Pendant des années, et malgré des preuves toujours plus accablantes, Armstrong a combattu les soupçons à son endroit. Toujours de la même façon: en attaquant publiquement ses poursuivants, en les accusant de mener une vendetta personnelle contre lui.

Au bout du compte, Armstrong a subi une défaite cette semaine. Malgré sa bravade, il a réalisé que ses chances de sauver son héritage sportif étaient nulles. L'USADA avait fait de son cas une priorité. Travis Tygart, agressif avocat à la tête de l'Agence, n'allait pas lâcher le morceau.

***

À première vue, l'année 2012 ressemble à une descente aux enfers pour Armstrong. Mais attention! Les choses auraient pu être pires.

En février dernier, la justice américaine a mis fin à une enquête de deux ans sans déposer d'accusations contre lui. Armstrong a ainsi évité un procès criminel susceptible de conduire à une peine d'emprisonnement.

Pour Armstrong, ce scénario aurait été catastrophique. Les exemples de Barry Bonds et de Roger Clemens ont sûrement troublé son sommeil. Les deux anciens baseballeurs ont dû se défendre devant un jury après avoir été accusés d'infractions dans des dossiers liés au dopage.

Bonds a été reconnu coupable d'un seul chef d'accusation et les procureurs ont réclamé une peine de 15 mois de prison. Sa peine a été plus clémente et il a évité un séjour derrière les barreaux.

De son côté, Clemens aurait pu recevoir une peine de plusieurs mois de prison s'il avait été reconnu coupable. Il a finalement été acquitté, mais seulement après un deuxième procès, le premier ayant été interrompu par un vice de procédure.

L'entourage d'Armstrong, sentant la soupe chaude, a décrié ces procès, en affirmant qu'ils lésaient les contribuables américains en raison de leurs coûts énormes.

Les échecs relatifs des poursuites envers Bonds et Clemens feront hésiter les procureurs avant d'accuser d'autres athlètes dans des affaires de dopage.

N'empêche que si des faits nouveaux à propos d'Armstrong avaient été révélés en audition devant l'Agence antidopage, cela aurait pu alimenter la réflexion d'agents fédéraux toujours intéressés à son cas.

Bref, sur le plan stratégique, Armstrong prend une décision compréhensible en s'abstenant de produire une défense. Il continuera ainsi de clamer son innocence sans avoir à répliquer aux témoignages d'anciens coéquipiers, prêts à l'associer au dopage.

***

Un des principaux reproches formulés par Armstrong à l'endroit de l'USADA est de ne pas lui garantir une audition équitable.

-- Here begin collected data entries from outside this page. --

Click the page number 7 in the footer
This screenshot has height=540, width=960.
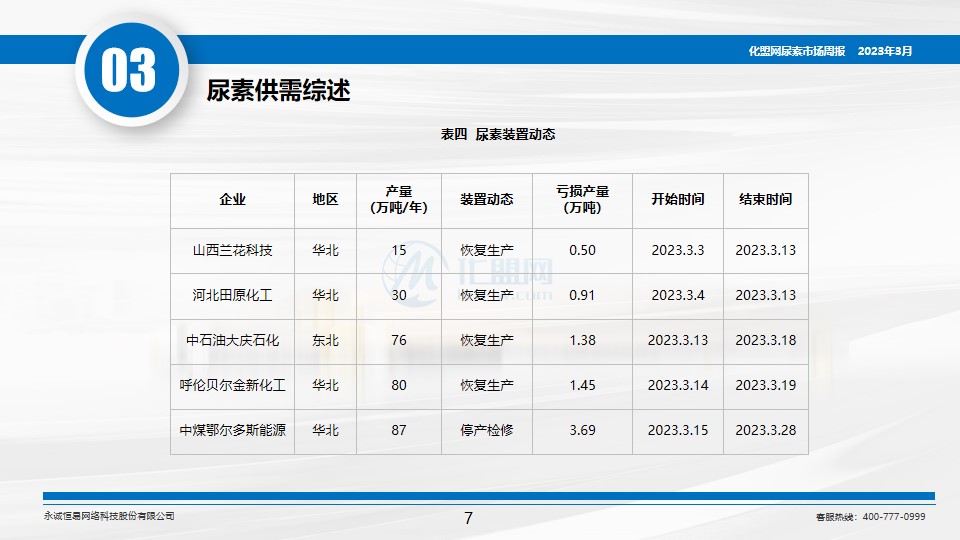pos(468,517)
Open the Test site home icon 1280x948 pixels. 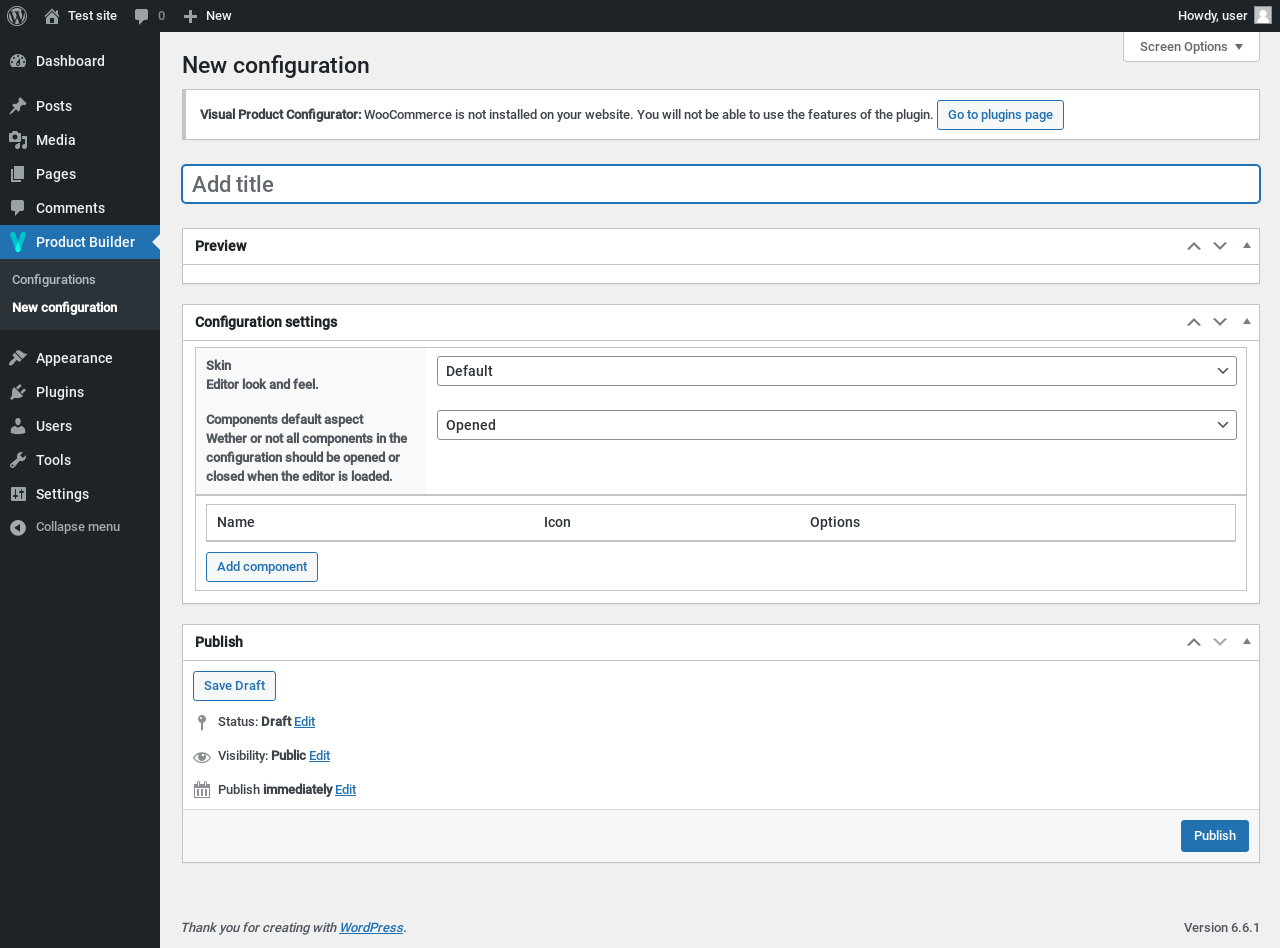click(x=52, y=16)
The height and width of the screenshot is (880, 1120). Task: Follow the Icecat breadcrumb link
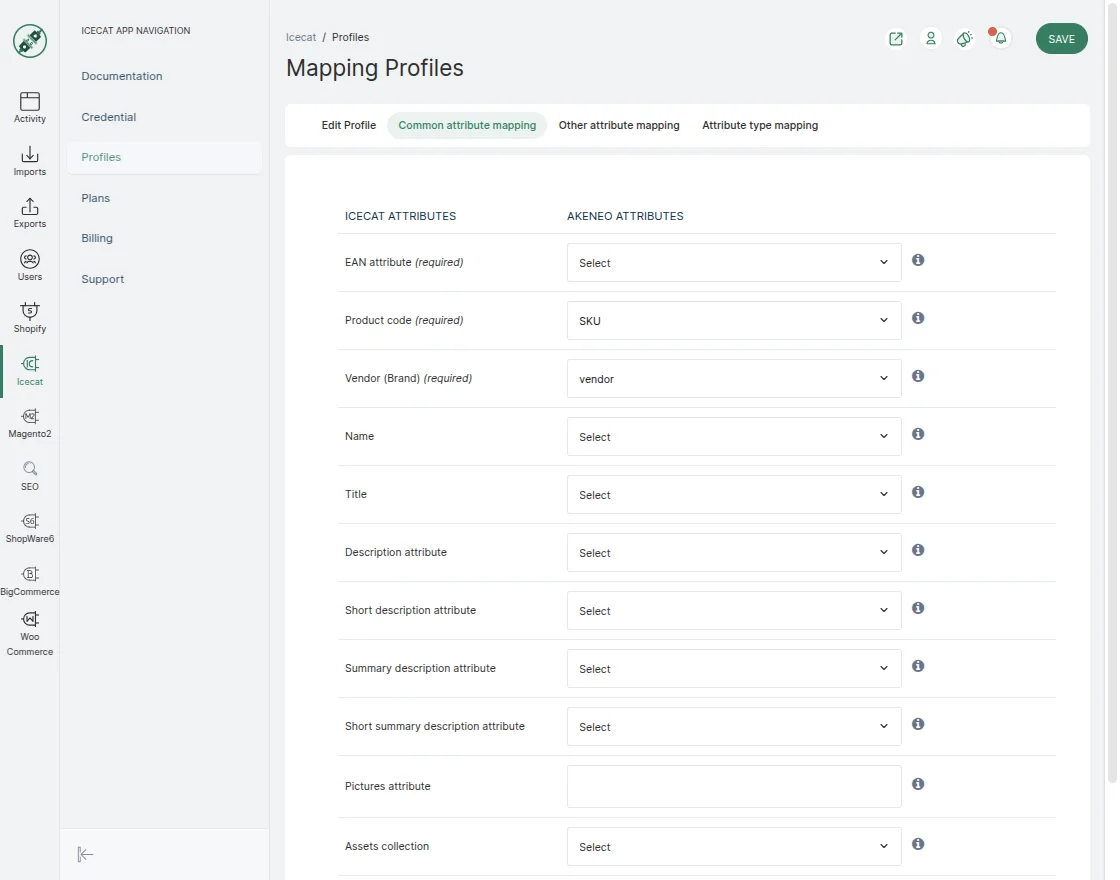click(300, 37)
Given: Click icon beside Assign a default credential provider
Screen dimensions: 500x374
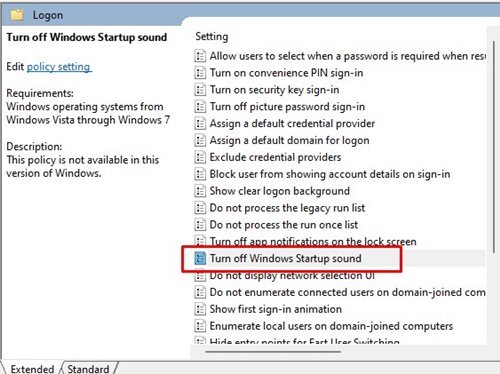Looking at the screenshot, I should (x=200, y=123).
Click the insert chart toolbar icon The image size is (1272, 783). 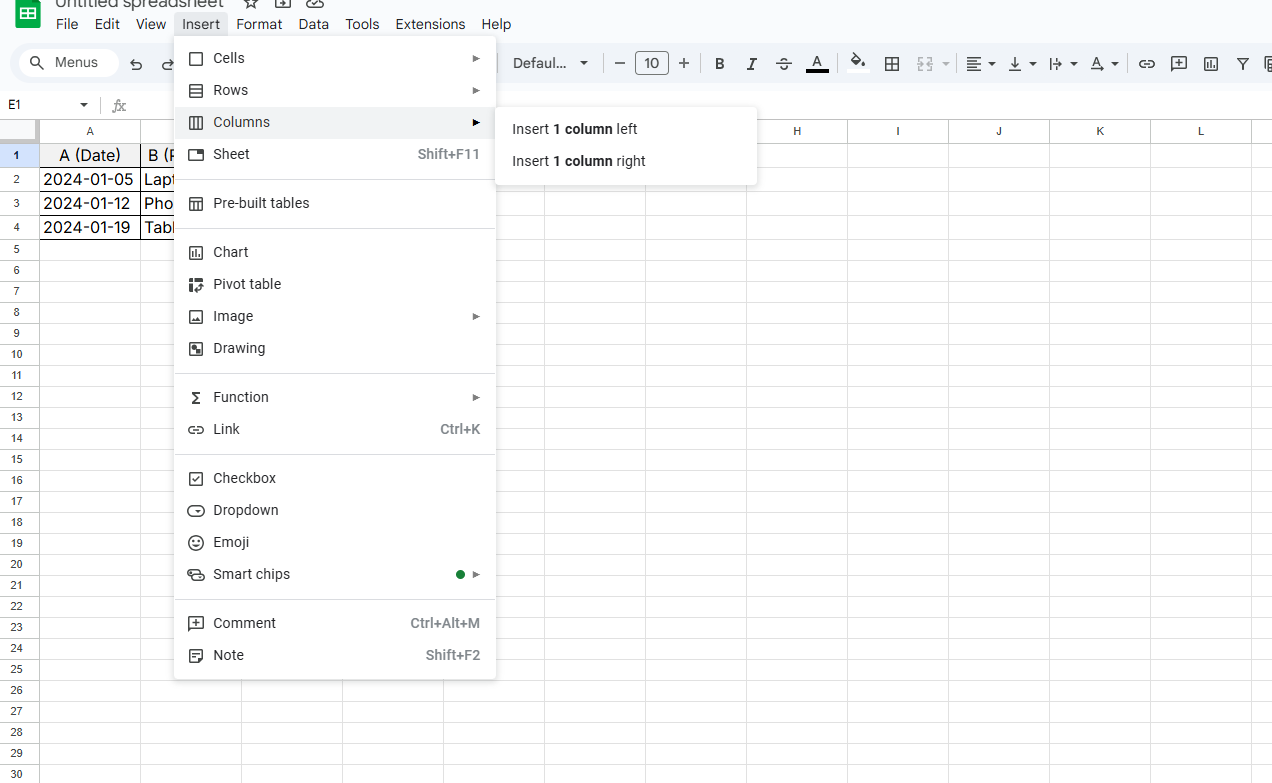click(1211, 63)
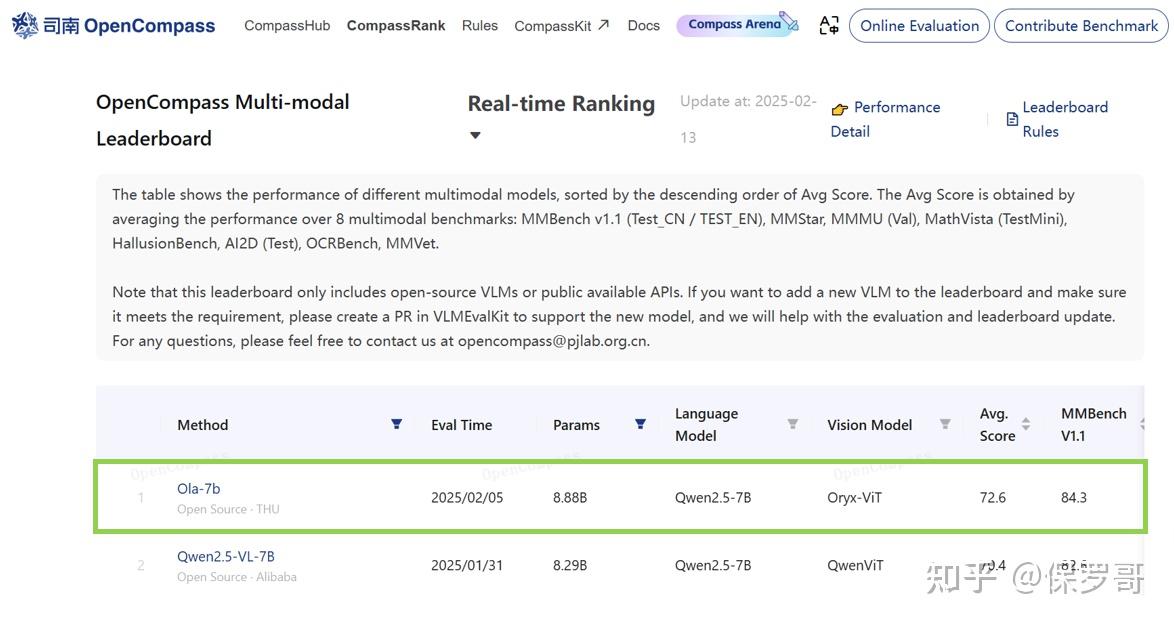This screenshot has width=1174, height=626.
Task: Open the Method column filter funnel
Action: pyautogui.click(x=396, y=424)
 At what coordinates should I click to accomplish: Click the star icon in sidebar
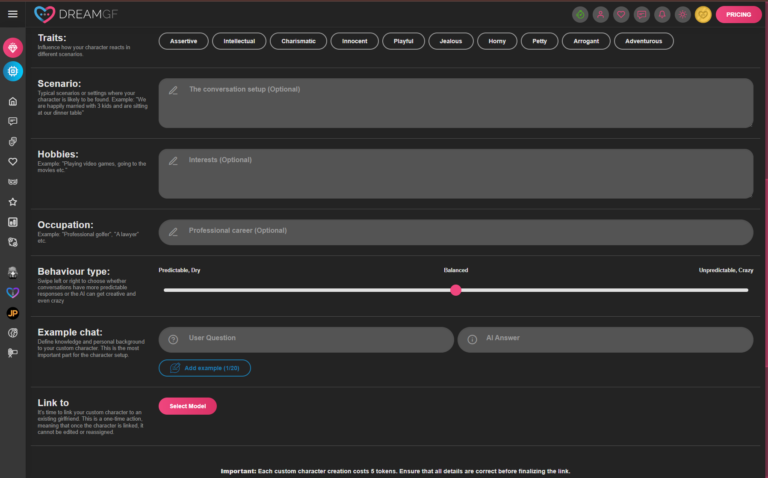[x=13, y=201]
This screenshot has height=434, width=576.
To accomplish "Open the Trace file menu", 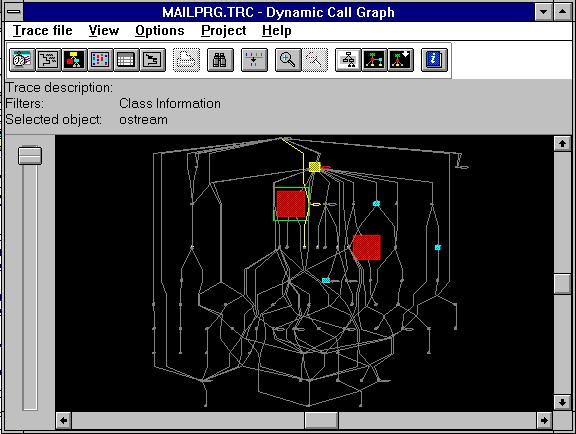I will pyautogui.click(x=43, y=31).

L'argument n'est pas dénué de fondement. L'Agence antidopage américaine fonctionne selon ses propres règles et celles-ci rendent très difficile la mission de l'accusé. Les avocats d'Armstrong ont soulevé cet argument dans l'espoir de faire briser le processus, mais sans succès.

De plus, la preuve de l'USADA repose en partie sur des témoignages d'anciens coéquipiers d'Armstrong ayant eux-mêmes longtemps caché leur utilisation de produits dopants. Leur crédibilité est forcément suspecte.

Il n'en reste pas moins que les soupçons pesant sur Armstrong sont lourds. Au fil des années, plusieurs enquêtes l'ont lié au dopage, d'abord en Europe.

Mais depuis deux ans, des révélations importantes ont eu lieu aux États-Unis. L'hebdomadaire Sports Illustrated a publié une enquête dévastatrice à son sujet, et le réseau CBS a diffusé une entrevue où son ancien coéquipier Tyler Hamilton soutient l'avoir vu prendre de l'EPO.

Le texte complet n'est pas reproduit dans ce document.